Twelve year old Sunny has spent her entire life feeling out of place, first as a Nigerian in America and now as an American in Nigeria. It doesn’t help that she is an albino, forced to stay out of the sun and looking physically out of place as well. She is surprised to discover, however, that she really IS different: she is one of the Leopard People, magic workers who live amongst the regular world. But just as Sunny is beginning her initiation into magic, she is thrust into a mystery involving a serial killer that might just have ties to the magical world.

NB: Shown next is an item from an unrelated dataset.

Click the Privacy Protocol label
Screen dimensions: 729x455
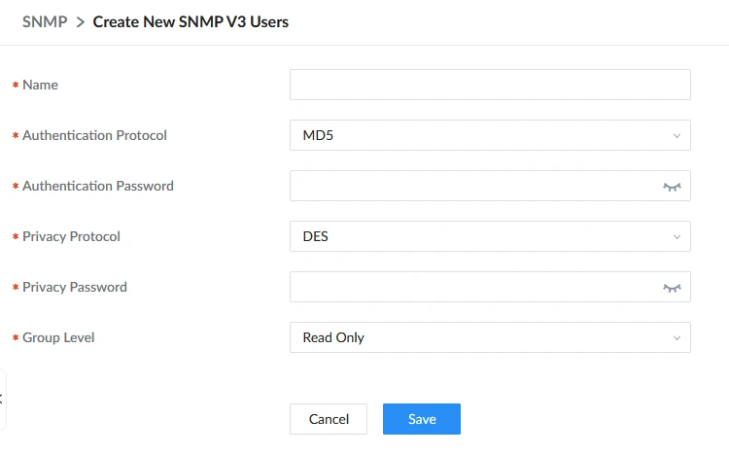(71, 236)
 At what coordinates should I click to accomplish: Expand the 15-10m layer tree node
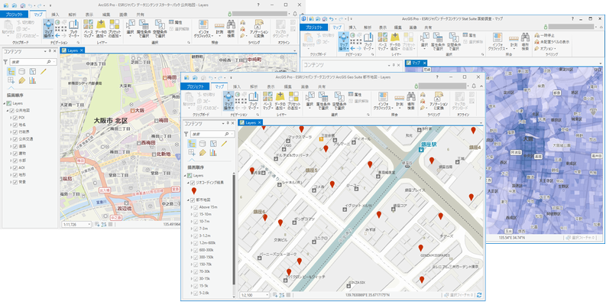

This was an excellent fantasy book. I enjoyed reading a book set in Africa that was grounded in the realities of rural Nigeria: the buses are unreliable and crowded, but the kids have cell phones. While books that takes place on this continent are admittedly rare, the few that are published seem to depict Africa as existing in a perpetual time-warp where computers or televisions are strange or nonexistant.
But as much as the setting helps the book to stand out from the pack of fantasy novels, the writing and story work just as hard to be distinguished. The magic system was interesting; I particularly loved that learning new things led to an instant shower of magical currency. While the prejudice against free agents – children who come into the magical world without generations of family support – is a little over-the-top, I was willing to overlook it as a means for the author to both convey attitudes and do a little more-or-less subtle info-dumping.
Recommended for anyone who enjoys fantasy. Some of the serial killing implications could be a little upsetting, but the book never becomes gory.